━━━ EXERCISE TEXT

Horizon: the Nine Months That Made You (BBC 2)

Rachel Cooke applauds good old entertainment and is perplexed by biology.

The BBC has a highly enjoyable if rather old-fashioned new teatime entertainment called Epic Win, in which members of the public use their bizarre talents to win cash prizes. There are several reasons to love this show. Those of us who miss Jim'll Fix It have been longing for a series like this - good-humoured, eccentric and weirdly democratic - for well over a decade. I like its presenter, Alexander Armstrong, who has a nice way with people: well-mannered but gently funny. Most of all, I like watching the contestants. The first episode (BBC1, 20 August, 5.30pm) featured a 51-year-old decorator with unfathomably strong lungs. To go through to the money round, he had to blow up three hot water bottles until they burst, while riding an exercise bike - a task he performed with no trouble. "Boof!" went the bottles, exploding to the sound of the clapping studio audience.

I thought about this man a few evenings later, as I struggled through a Horizon documentary called The Nine Months That Made You (22 August, 9pm). His lungs, we learned during Epic Win, were powerful even in childhood - he would attempt to blow out the candles on his birthday cake and end up splattering butter icing all over the faces of his astonished aunties - and no doctor has ever been able to work out why. The thrust of the Horizon film was that the single biggest influence on our bodies and how efficiently they function throughout our lives is the nine months we spend in the womb. What, I wondered, had happened to Epic Win's Mr Incredible in the womb? Is this a mystery that scientists will one day be able to solve?

━━━━━━
━━━ AVAILABLE DATA

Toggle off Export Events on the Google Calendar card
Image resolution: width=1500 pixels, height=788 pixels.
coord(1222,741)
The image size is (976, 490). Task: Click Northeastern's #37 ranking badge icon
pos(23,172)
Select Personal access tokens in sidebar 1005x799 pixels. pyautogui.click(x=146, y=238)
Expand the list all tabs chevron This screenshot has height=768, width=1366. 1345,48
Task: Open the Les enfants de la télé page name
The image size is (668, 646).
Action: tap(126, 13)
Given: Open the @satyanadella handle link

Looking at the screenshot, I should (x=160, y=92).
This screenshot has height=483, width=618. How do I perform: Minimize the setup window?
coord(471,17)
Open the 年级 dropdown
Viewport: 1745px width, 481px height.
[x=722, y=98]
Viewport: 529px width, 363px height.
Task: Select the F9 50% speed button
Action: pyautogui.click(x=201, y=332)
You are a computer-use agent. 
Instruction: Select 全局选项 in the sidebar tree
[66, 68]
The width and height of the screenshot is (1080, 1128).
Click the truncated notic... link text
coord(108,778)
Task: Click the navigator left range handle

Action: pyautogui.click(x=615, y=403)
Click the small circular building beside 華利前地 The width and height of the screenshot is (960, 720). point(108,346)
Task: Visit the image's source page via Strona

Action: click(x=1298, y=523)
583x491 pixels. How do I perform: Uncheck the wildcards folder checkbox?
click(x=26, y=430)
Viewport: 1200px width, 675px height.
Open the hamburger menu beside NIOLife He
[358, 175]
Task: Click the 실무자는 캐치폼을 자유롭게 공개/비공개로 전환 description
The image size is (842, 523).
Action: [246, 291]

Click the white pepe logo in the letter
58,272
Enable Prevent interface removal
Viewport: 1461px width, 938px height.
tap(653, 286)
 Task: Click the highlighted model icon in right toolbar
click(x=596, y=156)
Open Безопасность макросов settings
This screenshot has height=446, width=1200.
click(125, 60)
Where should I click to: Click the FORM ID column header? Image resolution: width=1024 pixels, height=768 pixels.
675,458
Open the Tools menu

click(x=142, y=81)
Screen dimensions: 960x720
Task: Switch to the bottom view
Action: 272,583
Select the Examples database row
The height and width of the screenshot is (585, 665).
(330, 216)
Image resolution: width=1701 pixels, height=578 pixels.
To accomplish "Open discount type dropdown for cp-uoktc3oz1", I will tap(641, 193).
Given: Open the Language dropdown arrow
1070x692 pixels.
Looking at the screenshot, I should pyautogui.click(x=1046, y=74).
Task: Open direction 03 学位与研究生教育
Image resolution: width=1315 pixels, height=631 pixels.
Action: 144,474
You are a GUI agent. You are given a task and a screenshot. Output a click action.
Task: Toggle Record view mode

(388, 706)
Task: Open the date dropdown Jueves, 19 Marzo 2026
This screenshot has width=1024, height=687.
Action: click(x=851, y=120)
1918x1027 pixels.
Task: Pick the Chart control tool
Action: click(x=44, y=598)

━━━━━━

PROBLEM TO SOLVE
Rewrite the paragraph of the television review that begins "The BBC has a highly enjoyable" as a short bulleted list that keeps its main facts.

EXERCISE OUTPUT
- Epic Win is a new, enjoyable if old-fashioned BBC teatime show in which members of the public use bizarre talents to win cash prizes.
- It fills a gap felt for over a decade by those who miss Jim'll Fix It, being good-humoured, eccentric and weirdly democratic.
- Its presenter, Alexander Armstrong, is well-mannered and gently funny with people.
- The contestants are the main appeal.
- The first episode (BBC1, 20 August, 5.30pm) featured a 51-year-old decorator with unusually strong lungs.
- To reach the money round, he blew up three hot water bottles until they burst while riding an exercise bike, which he did with no trouble.